The key dependent variable was not a mathematics gain score. Studies reporting gains scores were excluded because gain scores do not measure the same thing as the mathematics score. Gain scores compare the difference in performance from one period to another; therefore, gain scores’ range of values is smaller than the range of values of the actual mathematics scores. Because of this, a gain score that is correlated with a measure of racial composition will reflect the effects of racial composition on the change in gain scores, instead of the scores themselves. Furthermore, both the mean and variance of the population of gain score regression effects are likely to be different than those for the population of single-point-in-time regression effects, making the inclusion and synthesis of both types of effect sizes problematic.

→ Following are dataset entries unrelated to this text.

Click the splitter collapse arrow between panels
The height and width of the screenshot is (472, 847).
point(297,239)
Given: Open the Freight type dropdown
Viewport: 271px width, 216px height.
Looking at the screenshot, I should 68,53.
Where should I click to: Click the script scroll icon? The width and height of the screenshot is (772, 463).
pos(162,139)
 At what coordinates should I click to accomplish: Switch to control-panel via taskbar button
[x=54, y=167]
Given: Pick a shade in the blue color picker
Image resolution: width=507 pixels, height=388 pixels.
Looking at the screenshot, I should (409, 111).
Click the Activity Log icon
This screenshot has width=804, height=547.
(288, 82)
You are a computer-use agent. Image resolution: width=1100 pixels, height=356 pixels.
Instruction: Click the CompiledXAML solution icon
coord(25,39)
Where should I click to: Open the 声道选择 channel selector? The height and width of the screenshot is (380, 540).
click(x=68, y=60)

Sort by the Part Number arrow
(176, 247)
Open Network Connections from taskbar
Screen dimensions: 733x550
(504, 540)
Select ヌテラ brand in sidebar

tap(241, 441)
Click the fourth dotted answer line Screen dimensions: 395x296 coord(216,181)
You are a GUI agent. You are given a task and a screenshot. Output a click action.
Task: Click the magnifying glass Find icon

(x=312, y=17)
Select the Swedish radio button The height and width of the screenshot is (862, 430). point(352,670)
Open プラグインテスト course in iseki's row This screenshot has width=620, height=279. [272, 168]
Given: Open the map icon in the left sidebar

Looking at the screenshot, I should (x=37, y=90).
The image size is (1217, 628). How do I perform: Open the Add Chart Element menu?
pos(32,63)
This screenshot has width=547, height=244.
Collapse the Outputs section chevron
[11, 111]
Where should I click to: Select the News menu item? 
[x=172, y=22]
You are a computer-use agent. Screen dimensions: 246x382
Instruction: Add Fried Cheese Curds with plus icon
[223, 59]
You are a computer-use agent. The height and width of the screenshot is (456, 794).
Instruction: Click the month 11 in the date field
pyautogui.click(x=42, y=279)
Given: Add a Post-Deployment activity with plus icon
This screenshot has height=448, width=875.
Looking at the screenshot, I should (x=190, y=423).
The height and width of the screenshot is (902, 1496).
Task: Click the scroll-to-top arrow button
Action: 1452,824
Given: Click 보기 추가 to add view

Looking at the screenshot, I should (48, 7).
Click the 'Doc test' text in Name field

Obtaining Missing Descriptive Statistics
The subsequent step was identifying and addressing missing descriptive statistics in studies that otherwise met the inclusion criteria. Metaregression analysis requires descriptive statistics for all possible effects sizes calculated in each study so that any regression coefficients can be standardized across studies. For instance, some otherwise qualified studies presented separate regressions for Blacks and Latinos in two or more grade levels but the author provided only means, Ns, and standard deviations for the overall sample, not the subsamples by race and grade level. In such cases (and others), we contacted researchers with requests for all missing descriptive statistics (means and standard deviations for their dependent variable and key independent variable, and the sample size for all of the different relevant regressions in each study). We eliminated studies whose author was unable to provide us with the necessary missing information.
Sample of Primary Studies
After applying the inclusion criteria and obtaining missing descriptive statistics, 25 of the originally identified 56 studies about school racial composition and mathematics achievement remained in the sample of primary studies that could be meta-analyzed. Appendix B presents specific information about the 31 excluded studies. The main reasons for excluding the 31 articles that otherwise met the preliminary criteria from the analysis were as follows:
The study’s dependent variable was not a continuous variable measuring math achievement at the student level.
The key racial composition independent variable was not measured as a percentage of minority, Black, or Latino/a students.
The study measured only the effects of school SES composition on math achievement and did not include a measure of school racial or ethnic composition.
The design of the study did not report beta coefficients suitable for further analysis.
We were not able to acquire the missing descriptive statistics needed to calculate standardized regression coefficients for an otherwise qualified study.
Specifically, we were not able to obtain missing descriptive statistics for 8 of the 31 excluded articles, 8 articles had a dependent variable that was not appropriate (typically gain scores), 4 studies utilized key independent variables that were not continuous measures of racial composition, in 6 cases the study focused solely on SES composition, and 5 studies employed a methodological approach that did not yield a coefficient (estimate) that measured the impact of racial composition on mathematics achievement (see Appendix B for details of the excluded studies).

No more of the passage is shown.